In the recent renaissance of films exploring the lives of teenage girls (Lady Bird, The Edge of Seventeen), Yoko Yamanaka’s feature debut Amiko is a Japanese insight into the mind and turbulent emotions of a young girl, trying to figure out what she feels and why she feels it. Rough-hewn, sombre, yet tinged with a vibe on the verge of insanity, it’s another welcome look at how teenagers try (and usually fail) to figure how to find emotional equilibrium in the midst of raging hormones and short and incomprehensible relationships.
Amiko (Aira Sunohara) lives in Nagano, a town far from the city lights, and even farther from anywhere she wants to be (if she could figure out what that was). She attends a school she describes as a pig farm, a courthouse, and a corporation: though there is little direct evidence to support this, as she is either alone or with friends in the various classrooms, and there is never an adult to be seen. She lives with her mother (another absent adult) and spends time with her best (and possibly only) friend Kanako (Miko Mineo), as she thinks her strange thoughts that she has yet to find a place for.

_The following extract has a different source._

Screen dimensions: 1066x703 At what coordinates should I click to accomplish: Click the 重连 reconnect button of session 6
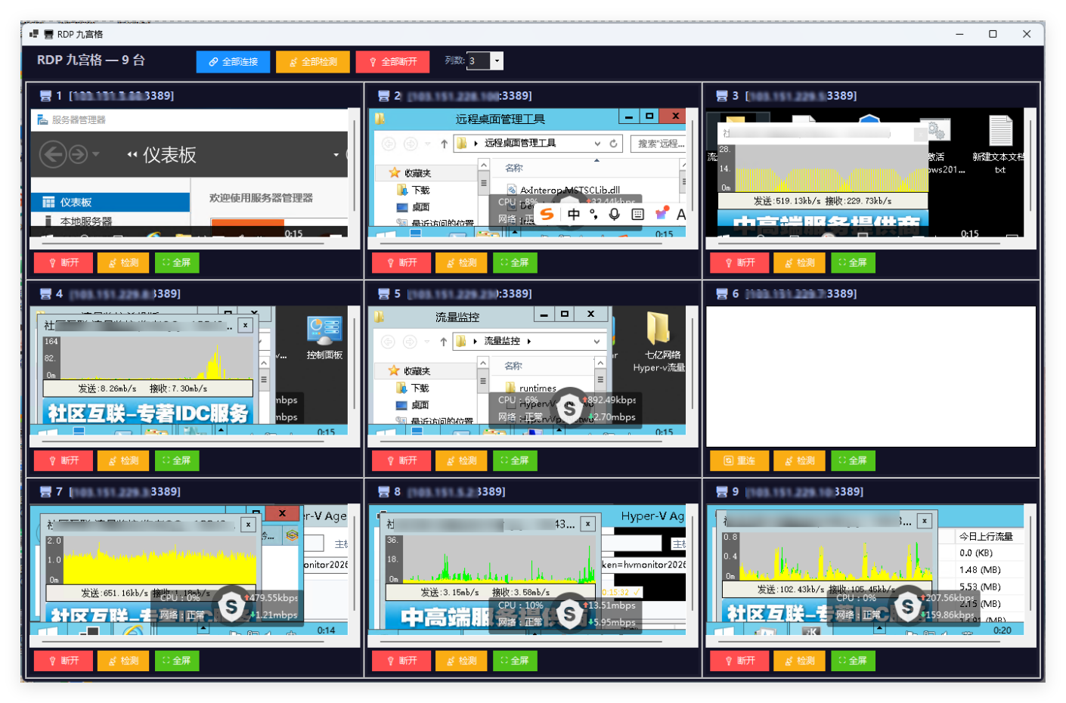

One afternoon, while alone in a classroom listening to music, fellow student Aomi (Hiroro Oshita) walks in: he is friendly enough, but doesn’t take much time to get to know Amiko, except to see what song she is listening to (‘Lotus Flower’ by Radiohead), and nods his approval. They spend several hours walking, with Aomi doing most of the talking, and this brief encounter leads to an obsession with him by Amiko, the kind only teenage girls can have, where their affection is misplaced, but again, they have no other place (or think they don’t) for these emotions to go.

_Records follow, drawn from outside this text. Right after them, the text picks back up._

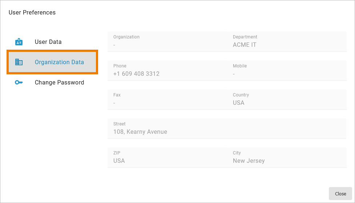The height and width of the screenshot is (203, 355).
Task: Focus the Mobile field
Action: coord(287,74)
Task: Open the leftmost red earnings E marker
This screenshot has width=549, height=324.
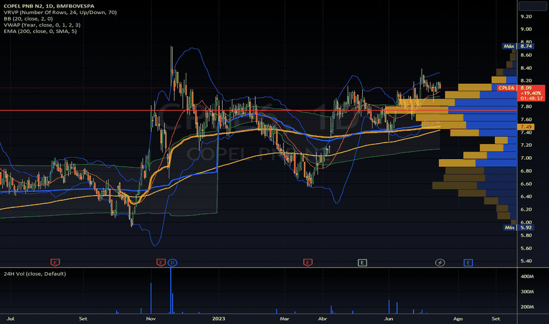Action: coord(55,262)
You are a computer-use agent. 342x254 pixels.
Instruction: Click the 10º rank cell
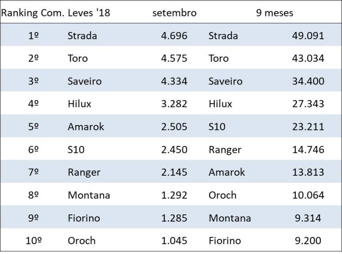[33, 241]
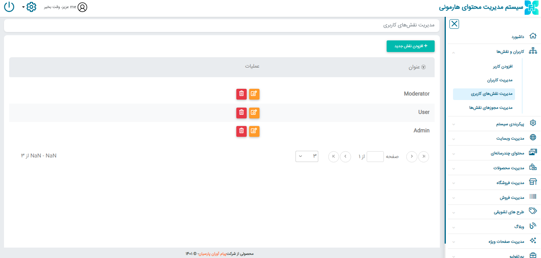This screenshot has height=258, width=541.
Task: Click the delete icon for User role
Action: click(x=241, y=113)
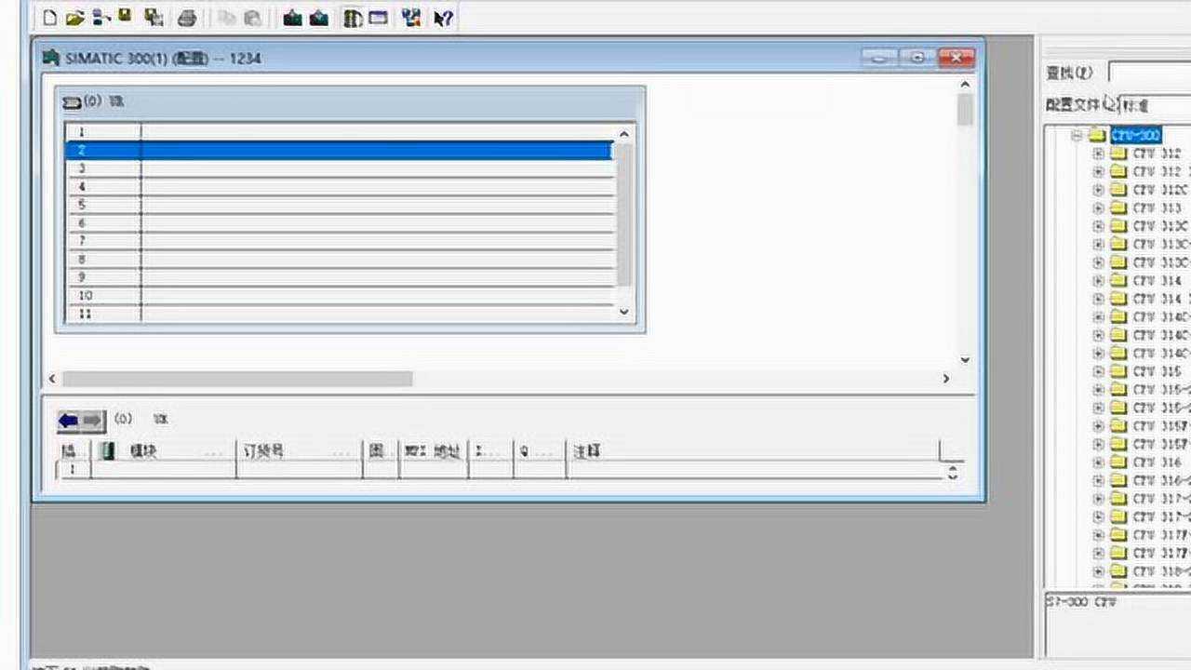Screen dimensions: 1191x670
Task: Click the context Help arrow icon
Action: 443,17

Indeed, the conspicuous absence of an adults to guide, assist, or admonish Amiko or the other teenagers give us a singular teenage perspective on what is going on. Amiko is thinking the kind of deep, philosophical thoughts that people of her age do (what is happiness if we’re all just going to die? Why does this person like me one day but not the next? Who am I when I am alone?), without enough life experience in which to draw any conclusions that might assist her mental and emotional state.
Yamanaka made this film at age 20, eschewing film school and going straight for on-the-job experience. Hence, this is a raw and rough-hewn film, abandoning more traditional aesthetics for its tone that matches the disjointed nature of its main character’s state of mind. Showing various moments in a year in the life of Amiko, we see her in joy, in love, in pain, in anger, and in despondence at what she sees as a dead-end life, even as she is at the beginning of it.

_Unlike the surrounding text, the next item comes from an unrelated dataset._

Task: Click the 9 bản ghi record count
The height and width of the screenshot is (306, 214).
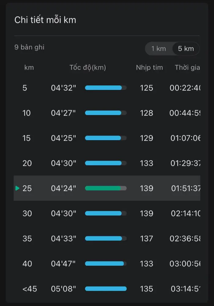Action: 29,47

Amiko is trying to figure out the ‘performance’ of being a human, and the specific human that it seems she is: a girl, a student, a friend, a possible lover. One moment, she is alone and despondent, falling on the floor in her ennui and frustration at those (not) around her. The next, she is sitting with Kanako, playing with yarn, and running around shouting her love for Aomi.Yamanaka captures these moments with the same combination of frenzy and stillness as Amiko’s mood dictates. As her continued separation from Aomi wears at her patience and resilience to the point of her taking drastic measures, Amiko goes beyond the reaches of even reasonable teenager logic, and Yamanaka follows her character without sentimentality or judgment, rather recording it for proverbial posterity.
With the actions of its characters becoming both increasingly dangerous, and all too believable, Amiko is another strange yet poignant look at the complications of youth. Amiko’s youthful heart and too-active brain make for an interest sets of vignettes that are funny and heartbreaking as they are reminiscent.